**REQUIRED ACTION**.
Below are the records. State how many of their lines contain "gear", with nothing else.

[Stored data entries]
=-=-=-=-=

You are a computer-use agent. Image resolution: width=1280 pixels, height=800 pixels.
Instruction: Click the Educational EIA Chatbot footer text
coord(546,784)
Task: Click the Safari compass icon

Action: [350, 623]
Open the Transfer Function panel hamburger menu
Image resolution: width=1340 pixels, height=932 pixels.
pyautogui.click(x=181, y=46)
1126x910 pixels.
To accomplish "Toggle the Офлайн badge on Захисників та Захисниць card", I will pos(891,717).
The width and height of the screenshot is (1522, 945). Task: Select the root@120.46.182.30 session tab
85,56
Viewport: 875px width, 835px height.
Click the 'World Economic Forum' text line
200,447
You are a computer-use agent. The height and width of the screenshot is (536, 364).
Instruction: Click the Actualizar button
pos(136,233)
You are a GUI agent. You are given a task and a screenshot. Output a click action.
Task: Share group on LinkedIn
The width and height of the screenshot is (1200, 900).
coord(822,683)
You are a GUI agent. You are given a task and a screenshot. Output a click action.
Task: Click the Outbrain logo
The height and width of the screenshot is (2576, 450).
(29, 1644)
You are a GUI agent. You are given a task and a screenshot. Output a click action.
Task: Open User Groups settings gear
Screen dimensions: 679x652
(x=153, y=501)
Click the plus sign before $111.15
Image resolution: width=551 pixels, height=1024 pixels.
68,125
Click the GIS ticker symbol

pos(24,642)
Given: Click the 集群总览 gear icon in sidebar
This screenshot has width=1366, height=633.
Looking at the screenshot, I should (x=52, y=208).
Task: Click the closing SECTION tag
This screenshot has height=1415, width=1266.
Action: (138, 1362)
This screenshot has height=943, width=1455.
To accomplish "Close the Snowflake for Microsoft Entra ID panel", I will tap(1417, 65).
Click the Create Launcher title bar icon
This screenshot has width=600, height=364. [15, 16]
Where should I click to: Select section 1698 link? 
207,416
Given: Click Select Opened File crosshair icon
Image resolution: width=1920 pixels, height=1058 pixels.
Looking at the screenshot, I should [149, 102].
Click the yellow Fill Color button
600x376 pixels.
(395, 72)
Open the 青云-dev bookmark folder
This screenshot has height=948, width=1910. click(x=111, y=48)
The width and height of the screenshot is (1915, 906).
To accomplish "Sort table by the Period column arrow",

=-=-=-=-=

**TASK RESPONSE**.
2